No sé en qué momento sucedió, pero a alguien le pareció mejor idea poner un tweet que preocuparse de su vecino. Y así estamos, con tweets y sin vecinos. Ya ni siquiera se llaman tweets. Se llaman X. A decir verdad, esa indefinición no puede caracterizarnos más. Le decía a mi colega, mientras iba pasando pantallas del juego de nuestra nostálgica infancia en la consola, que hace tiempo que convivo con un cierto sentimiento de asco respecto a los discursos generacionales. Quizás porque nunca lo pensamos así. Nuestra generación, como generación "joven", ha sido un completo y absoluto fracaso. Puede ser por la sencilla razón de que es un concepto ficticio. O al menos no más verdadero que el muñeco que manejamos en la consola: una figura que parece que se mueve, que nos hace sentirnos acompañados, pero que nunca existió más allá de una pantalla. Y que cada uno maneja como le viene en gana.

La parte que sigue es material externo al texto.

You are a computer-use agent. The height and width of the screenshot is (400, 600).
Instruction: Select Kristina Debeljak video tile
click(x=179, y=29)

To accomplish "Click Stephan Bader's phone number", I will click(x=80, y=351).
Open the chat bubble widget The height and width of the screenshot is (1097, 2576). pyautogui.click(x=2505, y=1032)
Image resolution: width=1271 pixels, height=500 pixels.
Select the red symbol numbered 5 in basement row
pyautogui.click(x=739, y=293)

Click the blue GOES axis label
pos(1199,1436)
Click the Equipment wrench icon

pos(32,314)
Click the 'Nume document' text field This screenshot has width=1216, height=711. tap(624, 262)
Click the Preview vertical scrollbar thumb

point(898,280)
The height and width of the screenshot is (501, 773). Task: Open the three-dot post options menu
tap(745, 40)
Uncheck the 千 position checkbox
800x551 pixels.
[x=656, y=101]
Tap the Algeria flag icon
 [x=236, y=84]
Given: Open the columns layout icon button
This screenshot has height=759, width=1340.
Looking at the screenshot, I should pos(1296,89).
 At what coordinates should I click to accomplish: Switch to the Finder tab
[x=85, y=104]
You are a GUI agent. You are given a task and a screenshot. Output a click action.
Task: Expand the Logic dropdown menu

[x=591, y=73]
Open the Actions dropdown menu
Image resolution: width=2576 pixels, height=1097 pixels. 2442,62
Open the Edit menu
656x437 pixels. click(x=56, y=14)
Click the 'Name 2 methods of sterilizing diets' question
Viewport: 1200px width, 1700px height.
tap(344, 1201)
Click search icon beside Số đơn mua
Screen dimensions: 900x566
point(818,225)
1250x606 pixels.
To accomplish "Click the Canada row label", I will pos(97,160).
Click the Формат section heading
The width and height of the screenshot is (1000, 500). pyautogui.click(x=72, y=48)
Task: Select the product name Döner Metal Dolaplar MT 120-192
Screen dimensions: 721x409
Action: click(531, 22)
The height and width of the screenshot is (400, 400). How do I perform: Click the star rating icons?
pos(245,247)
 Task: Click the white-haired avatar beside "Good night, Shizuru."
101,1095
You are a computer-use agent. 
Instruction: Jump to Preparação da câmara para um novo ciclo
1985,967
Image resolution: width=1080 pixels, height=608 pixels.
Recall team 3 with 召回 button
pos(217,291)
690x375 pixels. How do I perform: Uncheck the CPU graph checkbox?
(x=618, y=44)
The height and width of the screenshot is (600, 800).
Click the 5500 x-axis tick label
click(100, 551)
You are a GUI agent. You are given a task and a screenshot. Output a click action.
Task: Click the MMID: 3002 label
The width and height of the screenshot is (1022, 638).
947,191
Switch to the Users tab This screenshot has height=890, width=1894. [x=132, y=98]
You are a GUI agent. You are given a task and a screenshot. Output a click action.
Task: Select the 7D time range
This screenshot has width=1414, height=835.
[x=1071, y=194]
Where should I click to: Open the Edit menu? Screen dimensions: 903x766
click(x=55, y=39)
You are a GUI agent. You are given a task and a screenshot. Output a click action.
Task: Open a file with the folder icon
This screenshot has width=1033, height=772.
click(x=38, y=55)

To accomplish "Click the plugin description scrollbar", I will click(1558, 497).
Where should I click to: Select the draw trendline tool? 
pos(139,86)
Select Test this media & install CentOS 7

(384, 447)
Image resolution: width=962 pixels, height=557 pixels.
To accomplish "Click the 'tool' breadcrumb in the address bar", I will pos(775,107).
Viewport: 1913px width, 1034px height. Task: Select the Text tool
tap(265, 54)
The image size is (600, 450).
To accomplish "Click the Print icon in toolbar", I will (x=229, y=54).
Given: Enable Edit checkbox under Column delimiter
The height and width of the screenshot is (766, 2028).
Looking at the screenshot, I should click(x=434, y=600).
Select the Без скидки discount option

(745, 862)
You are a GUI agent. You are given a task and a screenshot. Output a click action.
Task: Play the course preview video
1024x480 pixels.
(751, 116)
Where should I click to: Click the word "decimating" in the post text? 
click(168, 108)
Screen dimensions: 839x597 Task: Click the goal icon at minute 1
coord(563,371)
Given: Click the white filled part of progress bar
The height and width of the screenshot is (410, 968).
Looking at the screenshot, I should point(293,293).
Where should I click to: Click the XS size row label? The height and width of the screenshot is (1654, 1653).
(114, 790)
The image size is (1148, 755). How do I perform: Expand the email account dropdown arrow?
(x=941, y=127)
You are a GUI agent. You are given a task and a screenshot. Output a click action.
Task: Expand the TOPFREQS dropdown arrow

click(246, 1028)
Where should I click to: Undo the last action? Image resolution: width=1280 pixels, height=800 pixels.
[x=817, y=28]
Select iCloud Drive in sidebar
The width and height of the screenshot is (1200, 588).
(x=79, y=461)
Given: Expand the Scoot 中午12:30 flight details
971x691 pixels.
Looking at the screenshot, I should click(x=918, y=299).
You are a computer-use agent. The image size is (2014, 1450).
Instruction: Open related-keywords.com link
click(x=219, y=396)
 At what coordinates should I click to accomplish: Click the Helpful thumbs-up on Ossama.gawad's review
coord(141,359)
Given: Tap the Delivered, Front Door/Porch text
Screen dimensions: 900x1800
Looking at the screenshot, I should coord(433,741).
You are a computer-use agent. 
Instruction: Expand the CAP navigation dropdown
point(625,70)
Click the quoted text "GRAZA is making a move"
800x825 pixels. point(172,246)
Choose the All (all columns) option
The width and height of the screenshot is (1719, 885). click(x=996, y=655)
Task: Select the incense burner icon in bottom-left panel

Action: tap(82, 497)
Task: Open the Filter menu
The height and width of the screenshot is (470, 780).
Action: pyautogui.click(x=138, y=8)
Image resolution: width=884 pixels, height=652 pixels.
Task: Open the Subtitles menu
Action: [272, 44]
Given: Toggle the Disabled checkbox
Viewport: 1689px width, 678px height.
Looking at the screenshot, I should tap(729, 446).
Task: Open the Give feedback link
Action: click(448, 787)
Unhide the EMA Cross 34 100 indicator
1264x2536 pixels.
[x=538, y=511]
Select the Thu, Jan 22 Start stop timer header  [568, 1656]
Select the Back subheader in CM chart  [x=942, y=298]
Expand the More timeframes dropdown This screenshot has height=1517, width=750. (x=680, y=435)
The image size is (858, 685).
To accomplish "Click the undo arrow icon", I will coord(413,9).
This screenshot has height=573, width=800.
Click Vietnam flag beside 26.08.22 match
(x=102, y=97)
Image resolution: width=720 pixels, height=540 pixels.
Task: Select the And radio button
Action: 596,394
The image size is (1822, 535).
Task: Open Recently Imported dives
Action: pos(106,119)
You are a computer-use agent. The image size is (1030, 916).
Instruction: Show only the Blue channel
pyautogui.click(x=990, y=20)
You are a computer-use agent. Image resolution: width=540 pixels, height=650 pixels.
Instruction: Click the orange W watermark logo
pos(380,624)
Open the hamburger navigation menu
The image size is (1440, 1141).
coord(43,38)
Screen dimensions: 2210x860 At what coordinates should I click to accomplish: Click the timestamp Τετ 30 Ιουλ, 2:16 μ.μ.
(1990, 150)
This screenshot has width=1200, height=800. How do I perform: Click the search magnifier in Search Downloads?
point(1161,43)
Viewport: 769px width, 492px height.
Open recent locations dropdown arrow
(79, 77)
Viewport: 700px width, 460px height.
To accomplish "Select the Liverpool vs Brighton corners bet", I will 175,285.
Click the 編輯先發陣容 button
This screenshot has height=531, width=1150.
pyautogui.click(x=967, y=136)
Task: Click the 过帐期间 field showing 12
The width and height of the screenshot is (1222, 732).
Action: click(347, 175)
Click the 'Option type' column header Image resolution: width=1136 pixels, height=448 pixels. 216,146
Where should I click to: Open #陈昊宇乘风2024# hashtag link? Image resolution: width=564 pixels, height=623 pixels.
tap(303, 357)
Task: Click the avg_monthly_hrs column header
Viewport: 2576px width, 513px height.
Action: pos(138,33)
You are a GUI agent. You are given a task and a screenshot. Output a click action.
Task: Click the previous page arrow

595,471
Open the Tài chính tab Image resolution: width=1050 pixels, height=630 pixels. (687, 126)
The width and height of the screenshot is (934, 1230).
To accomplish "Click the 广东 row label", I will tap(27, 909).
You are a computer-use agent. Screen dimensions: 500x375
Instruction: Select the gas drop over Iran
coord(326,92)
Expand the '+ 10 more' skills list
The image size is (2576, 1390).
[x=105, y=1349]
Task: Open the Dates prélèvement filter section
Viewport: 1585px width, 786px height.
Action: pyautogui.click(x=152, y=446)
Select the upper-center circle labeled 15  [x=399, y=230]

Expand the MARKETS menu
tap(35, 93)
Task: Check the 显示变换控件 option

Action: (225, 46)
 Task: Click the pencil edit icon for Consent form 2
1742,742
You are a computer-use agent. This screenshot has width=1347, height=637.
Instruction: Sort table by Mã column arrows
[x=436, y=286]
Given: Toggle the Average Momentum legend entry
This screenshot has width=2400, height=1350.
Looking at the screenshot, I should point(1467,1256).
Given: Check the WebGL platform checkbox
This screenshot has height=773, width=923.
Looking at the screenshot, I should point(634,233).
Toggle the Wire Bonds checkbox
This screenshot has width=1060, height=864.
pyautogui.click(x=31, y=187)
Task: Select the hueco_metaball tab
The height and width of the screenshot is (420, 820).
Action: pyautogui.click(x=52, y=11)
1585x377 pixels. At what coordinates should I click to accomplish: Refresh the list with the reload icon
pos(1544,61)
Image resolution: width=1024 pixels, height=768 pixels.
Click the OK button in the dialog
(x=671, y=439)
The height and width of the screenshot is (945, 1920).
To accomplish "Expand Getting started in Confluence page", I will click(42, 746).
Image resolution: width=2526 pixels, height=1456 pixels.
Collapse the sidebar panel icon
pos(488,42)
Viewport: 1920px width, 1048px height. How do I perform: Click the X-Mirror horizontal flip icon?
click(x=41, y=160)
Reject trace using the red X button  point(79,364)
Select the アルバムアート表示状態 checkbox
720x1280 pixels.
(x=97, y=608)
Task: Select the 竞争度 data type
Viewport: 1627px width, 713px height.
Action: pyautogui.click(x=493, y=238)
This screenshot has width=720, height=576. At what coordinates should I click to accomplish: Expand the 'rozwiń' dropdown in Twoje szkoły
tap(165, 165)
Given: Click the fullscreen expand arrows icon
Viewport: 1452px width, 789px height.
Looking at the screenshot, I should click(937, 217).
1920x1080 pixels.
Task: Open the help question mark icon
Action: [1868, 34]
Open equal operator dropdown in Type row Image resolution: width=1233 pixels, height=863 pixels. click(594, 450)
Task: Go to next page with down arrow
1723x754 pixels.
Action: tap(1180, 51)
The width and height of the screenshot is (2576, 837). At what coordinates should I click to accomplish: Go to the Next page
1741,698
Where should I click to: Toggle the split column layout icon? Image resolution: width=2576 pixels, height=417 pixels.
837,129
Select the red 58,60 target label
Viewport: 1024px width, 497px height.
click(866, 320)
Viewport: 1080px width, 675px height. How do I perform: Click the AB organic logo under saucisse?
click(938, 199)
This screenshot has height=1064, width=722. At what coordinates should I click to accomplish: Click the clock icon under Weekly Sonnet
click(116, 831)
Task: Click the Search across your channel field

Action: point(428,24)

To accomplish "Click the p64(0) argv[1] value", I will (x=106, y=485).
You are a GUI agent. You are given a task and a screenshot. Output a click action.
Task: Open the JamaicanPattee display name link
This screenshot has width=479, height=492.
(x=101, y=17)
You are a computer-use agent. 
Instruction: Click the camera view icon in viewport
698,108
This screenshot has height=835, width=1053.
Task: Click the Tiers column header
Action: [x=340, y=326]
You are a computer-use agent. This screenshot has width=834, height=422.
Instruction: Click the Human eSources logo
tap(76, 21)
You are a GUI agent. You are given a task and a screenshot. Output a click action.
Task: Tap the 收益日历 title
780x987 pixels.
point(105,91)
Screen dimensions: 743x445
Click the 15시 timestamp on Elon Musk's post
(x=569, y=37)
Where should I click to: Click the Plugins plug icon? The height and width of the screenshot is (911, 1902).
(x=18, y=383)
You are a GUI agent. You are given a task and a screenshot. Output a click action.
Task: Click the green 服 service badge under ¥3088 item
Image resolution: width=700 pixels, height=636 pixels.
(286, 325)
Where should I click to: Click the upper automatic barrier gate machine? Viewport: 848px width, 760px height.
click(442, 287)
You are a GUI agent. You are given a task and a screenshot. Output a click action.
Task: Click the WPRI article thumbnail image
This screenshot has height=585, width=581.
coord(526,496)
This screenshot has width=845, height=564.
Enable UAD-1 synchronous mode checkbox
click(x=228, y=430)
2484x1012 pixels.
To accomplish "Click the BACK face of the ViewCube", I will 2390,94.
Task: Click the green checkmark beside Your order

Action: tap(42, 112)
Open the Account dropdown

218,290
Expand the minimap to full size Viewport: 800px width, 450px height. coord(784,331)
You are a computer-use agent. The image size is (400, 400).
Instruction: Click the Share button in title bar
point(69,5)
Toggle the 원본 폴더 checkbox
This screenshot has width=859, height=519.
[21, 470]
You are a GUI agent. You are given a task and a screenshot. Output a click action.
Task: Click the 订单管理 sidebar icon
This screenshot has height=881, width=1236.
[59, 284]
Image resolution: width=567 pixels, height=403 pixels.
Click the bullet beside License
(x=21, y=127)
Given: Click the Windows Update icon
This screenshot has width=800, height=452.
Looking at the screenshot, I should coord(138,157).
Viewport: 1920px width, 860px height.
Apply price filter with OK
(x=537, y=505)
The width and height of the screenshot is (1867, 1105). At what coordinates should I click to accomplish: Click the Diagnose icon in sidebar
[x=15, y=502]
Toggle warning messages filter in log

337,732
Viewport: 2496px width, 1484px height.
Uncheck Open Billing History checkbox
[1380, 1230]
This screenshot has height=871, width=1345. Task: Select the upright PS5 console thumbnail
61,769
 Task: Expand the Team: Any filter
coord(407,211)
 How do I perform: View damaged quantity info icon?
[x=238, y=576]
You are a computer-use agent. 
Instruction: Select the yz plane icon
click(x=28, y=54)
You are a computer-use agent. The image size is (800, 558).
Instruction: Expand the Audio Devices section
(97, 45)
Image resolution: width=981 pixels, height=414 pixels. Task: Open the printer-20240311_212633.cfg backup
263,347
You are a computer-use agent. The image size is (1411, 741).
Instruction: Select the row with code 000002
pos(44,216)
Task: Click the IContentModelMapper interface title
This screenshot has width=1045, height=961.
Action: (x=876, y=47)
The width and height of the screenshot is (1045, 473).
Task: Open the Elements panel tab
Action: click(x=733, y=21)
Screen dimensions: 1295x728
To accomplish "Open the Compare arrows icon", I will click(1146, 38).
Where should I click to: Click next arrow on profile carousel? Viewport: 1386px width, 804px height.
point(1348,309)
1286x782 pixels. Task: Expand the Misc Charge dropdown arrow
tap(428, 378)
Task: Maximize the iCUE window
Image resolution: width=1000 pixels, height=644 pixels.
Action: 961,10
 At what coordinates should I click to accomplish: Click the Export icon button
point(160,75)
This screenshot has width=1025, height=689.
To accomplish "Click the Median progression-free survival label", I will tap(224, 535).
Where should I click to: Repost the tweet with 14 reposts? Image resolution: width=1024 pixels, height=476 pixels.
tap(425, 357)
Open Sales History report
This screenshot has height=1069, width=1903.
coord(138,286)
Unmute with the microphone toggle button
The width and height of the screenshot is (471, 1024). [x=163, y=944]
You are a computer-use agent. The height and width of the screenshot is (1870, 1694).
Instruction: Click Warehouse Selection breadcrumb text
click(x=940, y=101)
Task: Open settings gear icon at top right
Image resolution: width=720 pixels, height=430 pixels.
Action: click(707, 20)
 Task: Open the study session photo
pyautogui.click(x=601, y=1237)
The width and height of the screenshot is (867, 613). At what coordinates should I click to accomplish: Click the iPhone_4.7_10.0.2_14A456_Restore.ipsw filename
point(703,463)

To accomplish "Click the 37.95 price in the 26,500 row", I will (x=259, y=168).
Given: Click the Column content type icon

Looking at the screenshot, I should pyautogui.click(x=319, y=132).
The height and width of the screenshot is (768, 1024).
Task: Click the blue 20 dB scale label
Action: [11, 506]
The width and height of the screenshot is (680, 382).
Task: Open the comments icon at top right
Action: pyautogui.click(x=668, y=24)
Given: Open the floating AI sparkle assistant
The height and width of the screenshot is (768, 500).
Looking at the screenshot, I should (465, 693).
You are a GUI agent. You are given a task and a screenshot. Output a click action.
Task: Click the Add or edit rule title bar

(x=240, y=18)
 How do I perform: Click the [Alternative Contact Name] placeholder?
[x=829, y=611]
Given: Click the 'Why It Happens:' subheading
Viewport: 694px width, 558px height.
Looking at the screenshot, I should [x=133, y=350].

Pienso que, por todo ese camino, le decía yo a mi colega mientras me terminaba la última birra, que lo que más me entristece es que alguno pensó en hablar de generación porque pensaba que nunca sería feliz si el del al lado estaba jodido. El tipo, una vez terminó de escucharme, en silencio, me dio otra otra birra y me pasó el mando. Yo lo vi como un asentimiento lapidario de los suyos. "Seguimos en la lucha", le dije. "Y tanto", me contestó.